= Jeanine Centuori =

American architect

Jeanine Centuori (born 1959 in Newark, New Jersey) is an American architect, public artist, educator and principal and founding partner of the firm UrbanRock Design in Los Angeles, CA.

She received a Master of Architecture degree from Cranbrook Academy of Art in 1991, and a Bachelor of Architecture from Cooper Union in 1983. As director of the Agency for Civic Engagement at Woodbury University, Centuori has been honored for her work in “…helping students find ways to build a better world” through direct engagement with projects of social relevancy.

== Academics ==
Centuori has taught at Woodbury University since 1998. She has served as Chair of the Undergraduate School of Architecture, and, in 2011, she became the director of Woodbury University's Agency for Civic Engagement (ACE), a program that “connects students and faculty with non-profit and governmental organizations that are dedicated to helping underserved communities”. ACE's design/build work has included housing for the homeless on LA's Skid Row, garden sheds for non-profit organization Take the Reins, and multi-use structures for a non-profit equine therapy program.

In 2016, Centuori was elevated to a Fellowship in the American Institute of Architects for her work with ACE; a “significant contribution to architecture and society” which has “inspired over five hundred architecture students and impacted over thirty communities with built projects, programs, and visions for their growth.”
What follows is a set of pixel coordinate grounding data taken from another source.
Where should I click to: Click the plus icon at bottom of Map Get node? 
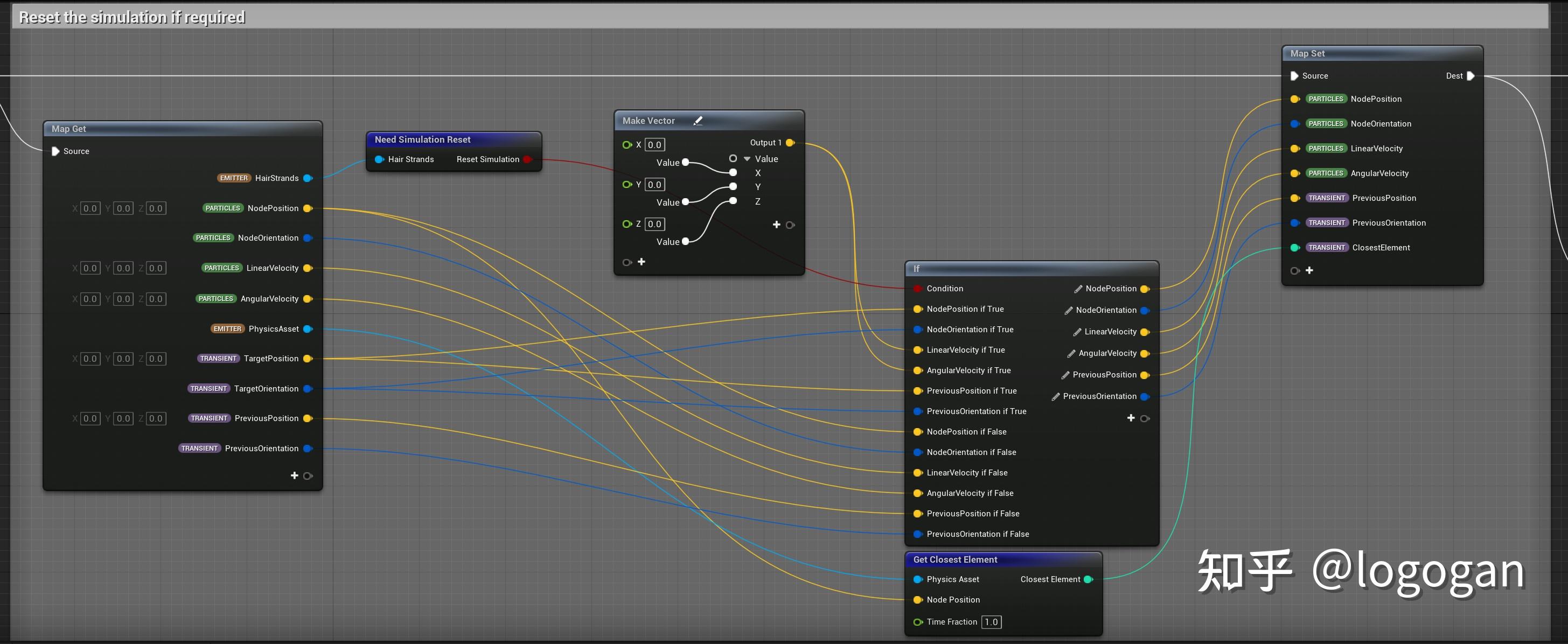(295, 475)
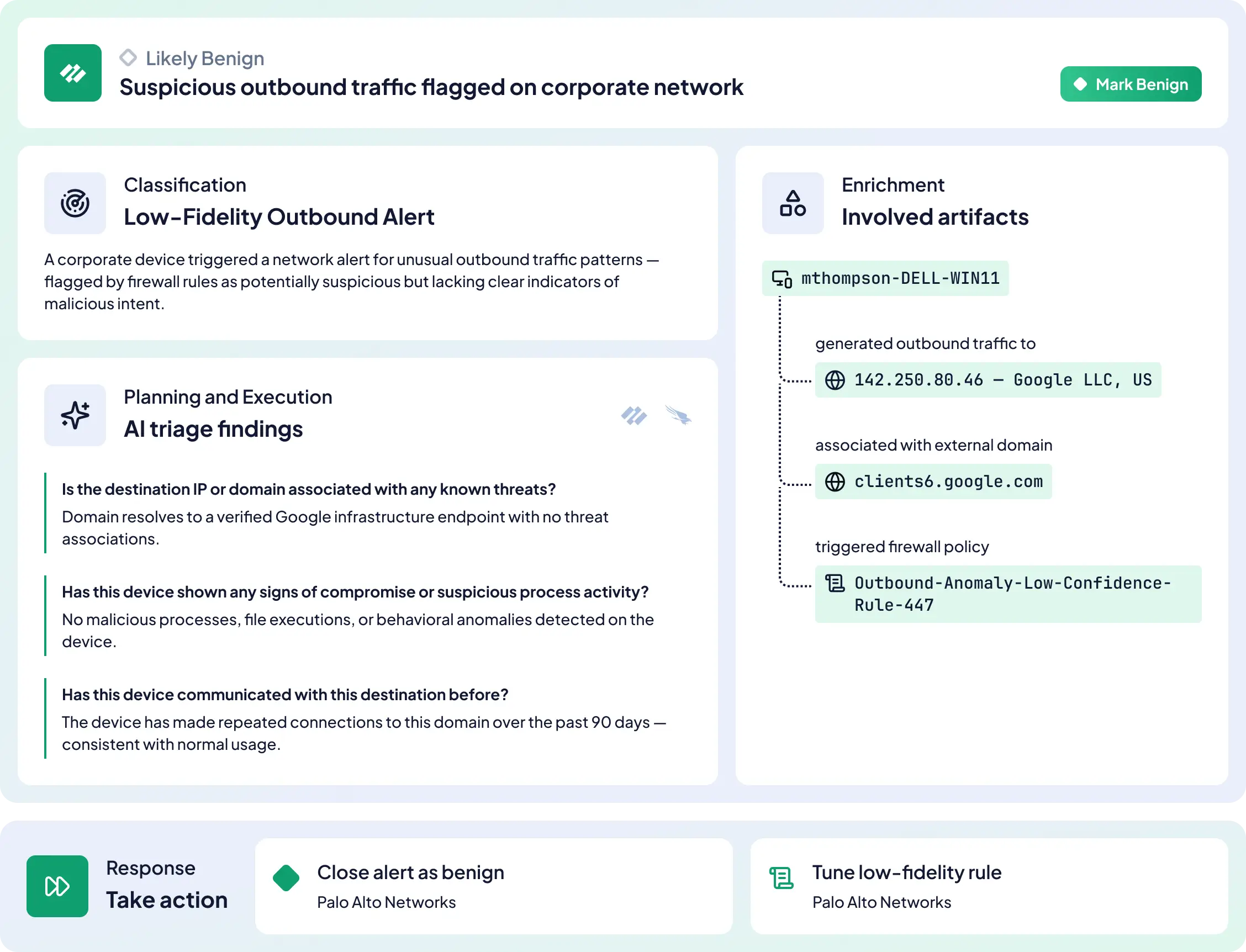Open the signs of compromise triage question
This screenshot has height=952, width=1246.
[x=355, y=592]
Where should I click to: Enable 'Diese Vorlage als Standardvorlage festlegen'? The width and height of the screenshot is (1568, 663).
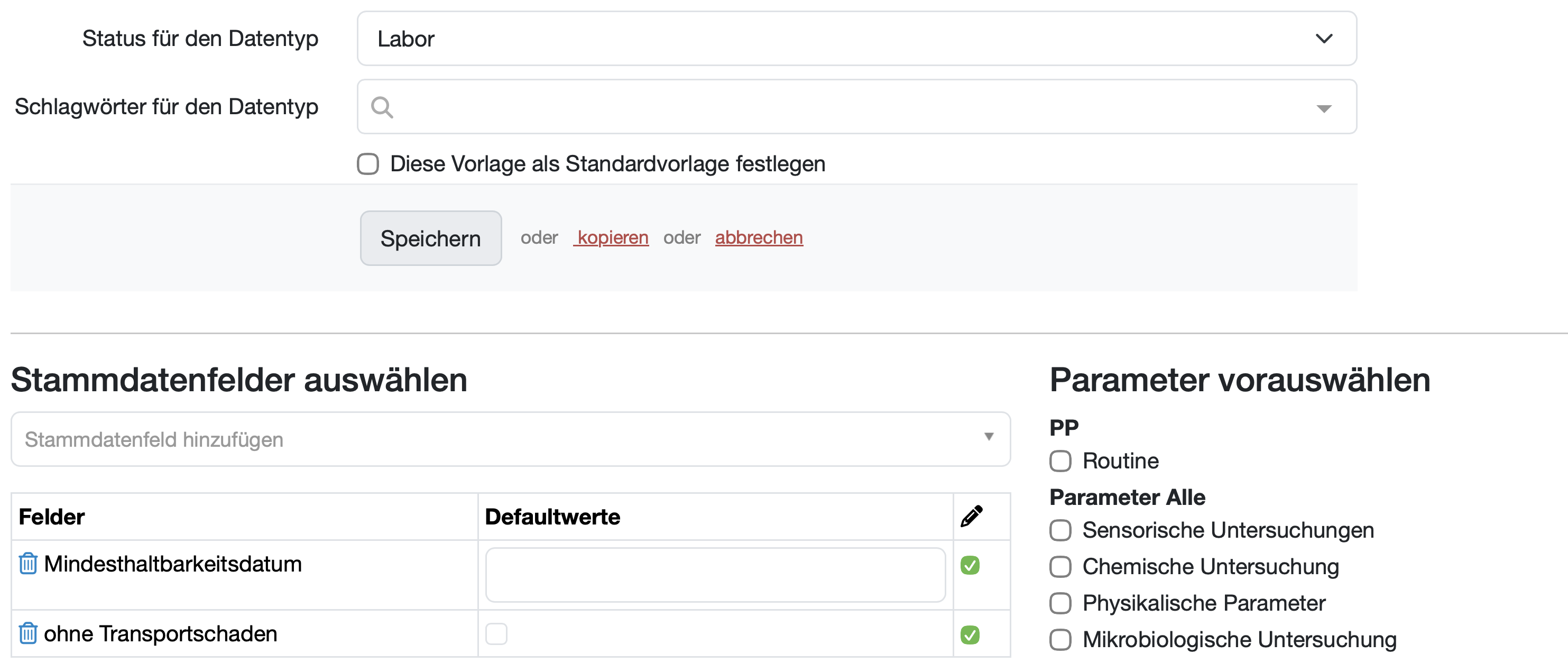(x=367, y=164)
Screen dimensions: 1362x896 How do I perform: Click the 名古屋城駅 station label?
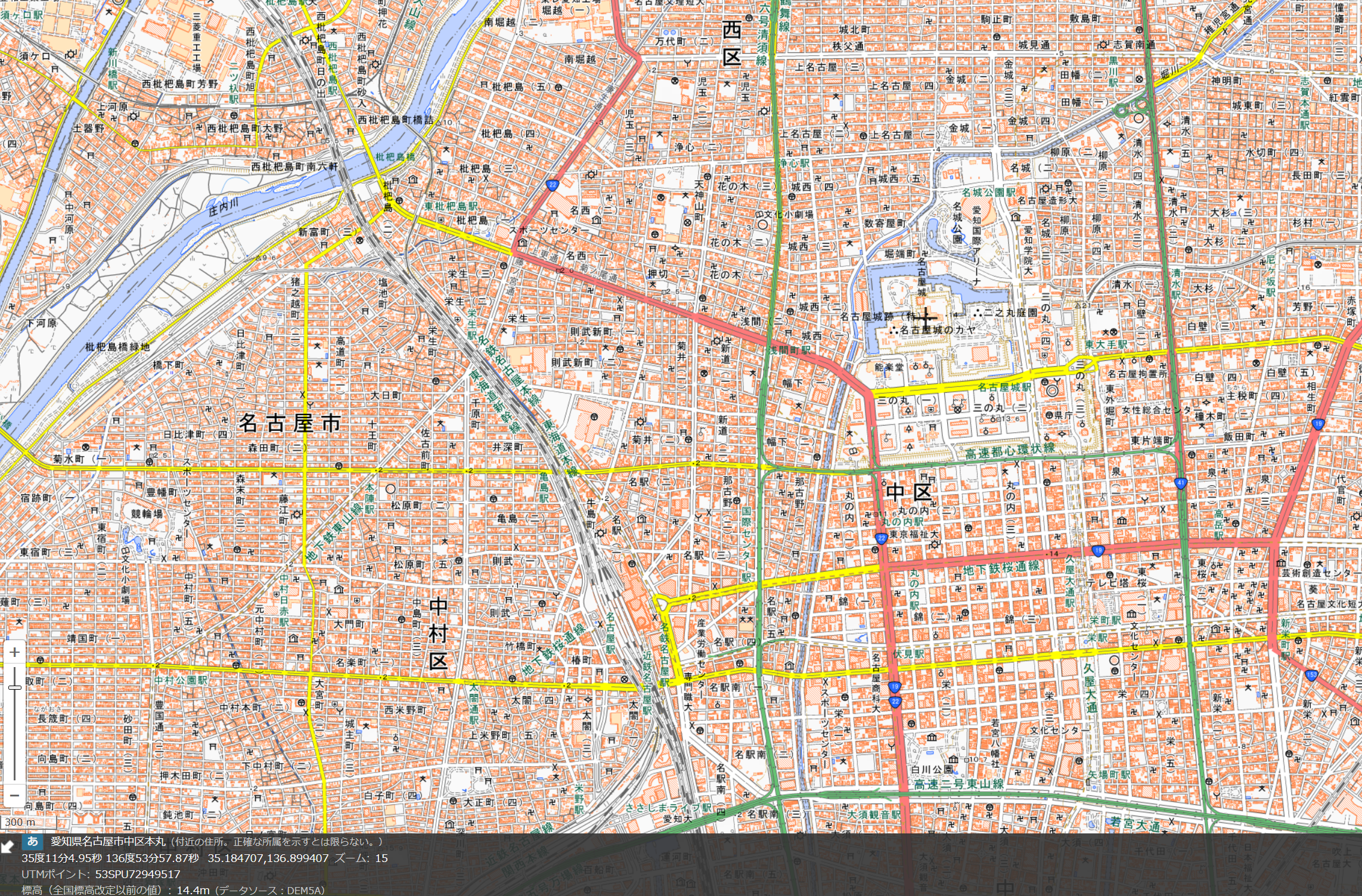tap(1004, 387)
== Architecture and public art ==
UrbanRock Design was founded in 2000 as a partnership between architect Centuori and designer Russell Rock. As a principal/partner in the firm, Centuori has completed many “integrated public art projects, spatial environments, and public art plans for urban centers around the US and Canada”. Her work in service of non-profits has included a public art educational project and an art demonstration project for TreePeople in Los Angeles. UrbanRock Design projects have been recognized as significant with awards by entities such as the AIA California Council, Architecture Magazine (Progressive Architecture Awards), and Metropolis Magazine. Her work has been exhibited at the Pacific Design Center as part of the Association for Women in Architecture show and at the Architecture and Design Museum in Los Angeles as part of the “NEW BLOOD: Next Gen” exhibit.